Her birey kendi ufkunda bu mütalaayı yapabilir.
Aslında benim derdim de değil.
Ben 19 Mayıs’ta, Samsun’a geleceği dillendirilen iki liderin gelişiyle ilgiliyim daha çok.
Hem CHP Genel Başkanı Kemal Kılıçdaroğlu, hem de İYİ Parti Genel Başkanı Meral Akşener’in, Samsun’u ve 19 Mayıs’ı programlarına aldıkları söyleniyor.
Eh, gözleri aydın olsun bazı arkadaşların…
İki lider bir arada…
Bundan daha güzel fırsat mı olur?
Seçimlere şunun şurasında ne kaldı ki?
Hadi bakalım, giyinin bayramlıklarınızı…
Bağlılıklarınızı lisani münasiple dile getirin.
Gün, 19 Mayıs ama olsun!
Kim neyi takdim edecek diye de düşünmeyin.
Siz önce kendinizi takdim edin.
Ama etrafınızda şakşakçılar da olsun.
Olsun ki, bu halk sizi ne kadar seviyor, iki lider de görsün!

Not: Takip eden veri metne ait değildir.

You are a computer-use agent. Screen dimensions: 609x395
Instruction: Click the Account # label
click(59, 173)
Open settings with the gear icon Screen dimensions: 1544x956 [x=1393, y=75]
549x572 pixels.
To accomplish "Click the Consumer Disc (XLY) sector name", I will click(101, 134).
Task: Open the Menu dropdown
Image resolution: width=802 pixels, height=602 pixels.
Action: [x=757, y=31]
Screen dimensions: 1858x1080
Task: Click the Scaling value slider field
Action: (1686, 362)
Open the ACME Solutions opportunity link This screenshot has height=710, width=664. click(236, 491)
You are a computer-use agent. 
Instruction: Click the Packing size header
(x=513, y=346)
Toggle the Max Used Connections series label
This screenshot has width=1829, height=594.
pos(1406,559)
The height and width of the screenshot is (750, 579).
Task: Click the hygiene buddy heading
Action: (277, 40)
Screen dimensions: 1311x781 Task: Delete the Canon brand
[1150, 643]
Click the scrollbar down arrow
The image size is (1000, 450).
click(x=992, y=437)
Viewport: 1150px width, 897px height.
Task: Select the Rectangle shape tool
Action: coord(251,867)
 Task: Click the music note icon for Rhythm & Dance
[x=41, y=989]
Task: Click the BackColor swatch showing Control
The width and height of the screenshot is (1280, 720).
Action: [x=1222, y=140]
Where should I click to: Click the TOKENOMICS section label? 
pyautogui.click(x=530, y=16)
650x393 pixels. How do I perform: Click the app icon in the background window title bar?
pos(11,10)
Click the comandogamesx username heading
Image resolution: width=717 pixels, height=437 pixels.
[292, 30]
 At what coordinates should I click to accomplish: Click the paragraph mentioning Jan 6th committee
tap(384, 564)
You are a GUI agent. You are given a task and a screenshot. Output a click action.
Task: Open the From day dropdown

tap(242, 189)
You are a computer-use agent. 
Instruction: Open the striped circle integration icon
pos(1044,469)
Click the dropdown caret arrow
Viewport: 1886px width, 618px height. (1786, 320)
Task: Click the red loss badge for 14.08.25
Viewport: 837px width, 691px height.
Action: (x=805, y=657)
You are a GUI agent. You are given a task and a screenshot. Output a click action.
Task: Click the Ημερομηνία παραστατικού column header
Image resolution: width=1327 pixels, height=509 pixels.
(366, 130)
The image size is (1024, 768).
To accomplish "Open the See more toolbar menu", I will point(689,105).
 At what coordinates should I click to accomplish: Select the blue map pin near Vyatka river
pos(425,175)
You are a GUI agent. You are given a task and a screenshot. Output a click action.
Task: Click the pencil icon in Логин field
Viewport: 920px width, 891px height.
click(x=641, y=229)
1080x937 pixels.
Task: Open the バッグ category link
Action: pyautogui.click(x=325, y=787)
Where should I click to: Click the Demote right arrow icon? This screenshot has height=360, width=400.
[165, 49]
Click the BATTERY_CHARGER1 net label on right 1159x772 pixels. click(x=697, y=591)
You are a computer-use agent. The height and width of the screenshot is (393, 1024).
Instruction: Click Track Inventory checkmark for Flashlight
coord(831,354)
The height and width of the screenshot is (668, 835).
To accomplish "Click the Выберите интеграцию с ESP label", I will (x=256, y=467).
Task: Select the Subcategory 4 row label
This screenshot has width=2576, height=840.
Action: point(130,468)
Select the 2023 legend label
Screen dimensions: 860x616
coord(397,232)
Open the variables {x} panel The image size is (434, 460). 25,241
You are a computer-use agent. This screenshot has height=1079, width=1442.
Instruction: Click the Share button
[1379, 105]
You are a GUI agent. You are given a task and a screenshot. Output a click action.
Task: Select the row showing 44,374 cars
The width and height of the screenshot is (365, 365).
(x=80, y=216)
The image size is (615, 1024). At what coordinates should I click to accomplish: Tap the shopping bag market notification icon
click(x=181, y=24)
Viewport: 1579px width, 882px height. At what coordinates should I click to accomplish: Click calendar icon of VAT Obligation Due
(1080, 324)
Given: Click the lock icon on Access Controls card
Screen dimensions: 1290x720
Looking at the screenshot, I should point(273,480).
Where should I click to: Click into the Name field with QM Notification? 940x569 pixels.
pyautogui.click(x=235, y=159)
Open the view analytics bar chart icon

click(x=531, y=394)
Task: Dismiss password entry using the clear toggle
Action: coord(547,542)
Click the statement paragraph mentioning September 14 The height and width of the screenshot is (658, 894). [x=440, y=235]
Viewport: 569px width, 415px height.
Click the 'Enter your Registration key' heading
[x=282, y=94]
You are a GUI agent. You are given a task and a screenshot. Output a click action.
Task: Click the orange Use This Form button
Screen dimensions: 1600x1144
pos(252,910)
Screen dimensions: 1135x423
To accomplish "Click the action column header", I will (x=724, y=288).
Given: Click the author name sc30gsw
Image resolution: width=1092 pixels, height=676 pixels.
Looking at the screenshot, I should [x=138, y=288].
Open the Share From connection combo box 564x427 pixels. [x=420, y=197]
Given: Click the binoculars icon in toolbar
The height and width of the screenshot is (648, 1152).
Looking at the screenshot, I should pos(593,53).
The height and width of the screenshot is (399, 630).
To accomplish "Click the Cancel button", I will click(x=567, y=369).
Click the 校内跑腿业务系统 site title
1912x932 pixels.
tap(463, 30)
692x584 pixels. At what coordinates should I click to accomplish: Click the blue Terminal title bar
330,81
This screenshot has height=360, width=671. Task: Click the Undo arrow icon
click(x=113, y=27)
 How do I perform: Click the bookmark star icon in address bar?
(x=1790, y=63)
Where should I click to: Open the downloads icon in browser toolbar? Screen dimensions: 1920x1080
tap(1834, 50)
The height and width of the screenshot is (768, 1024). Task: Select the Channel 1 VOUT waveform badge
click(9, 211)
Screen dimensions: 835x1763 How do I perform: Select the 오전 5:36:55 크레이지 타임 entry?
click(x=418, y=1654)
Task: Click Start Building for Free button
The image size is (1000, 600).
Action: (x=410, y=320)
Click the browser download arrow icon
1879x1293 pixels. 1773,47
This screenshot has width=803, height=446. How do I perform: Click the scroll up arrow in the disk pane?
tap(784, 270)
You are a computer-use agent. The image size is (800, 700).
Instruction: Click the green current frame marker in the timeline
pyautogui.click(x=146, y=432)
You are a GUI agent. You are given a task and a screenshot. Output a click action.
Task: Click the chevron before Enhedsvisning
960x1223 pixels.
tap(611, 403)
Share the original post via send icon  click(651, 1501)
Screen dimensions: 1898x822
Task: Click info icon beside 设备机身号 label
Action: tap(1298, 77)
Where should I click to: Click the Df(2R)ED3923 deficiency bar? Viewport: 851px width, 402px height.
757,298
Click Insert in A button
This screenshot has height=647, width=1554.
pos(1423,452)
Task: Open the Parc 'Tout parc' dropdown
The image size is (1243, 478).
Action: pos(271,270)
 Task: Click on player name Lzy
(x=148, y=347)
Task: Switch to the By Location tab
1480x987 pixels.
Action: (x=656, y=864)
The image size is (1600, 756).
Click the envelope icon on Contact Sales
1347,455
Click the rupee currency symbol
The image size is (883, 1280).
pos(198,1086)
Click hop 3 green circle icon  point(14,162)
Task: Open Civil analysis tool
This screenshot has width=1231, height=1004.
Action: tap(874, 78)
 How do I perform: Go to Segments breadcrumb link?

Yarın bir gün dosyalarınız önlerine geldiğinde, sizi hatırlatacak olan bu sevgi ve ilgidir.
Biz 19 Mayıs’ı, bize özgürlüğü açan tarihi yolu hatırlayıp, kutlarken size ufak bir tavsiye;
Siz, fırsat bu fırsat deyip;
Kendinizi takdim edin!
Eşek değiliz ya, önünüze geçmeyiz!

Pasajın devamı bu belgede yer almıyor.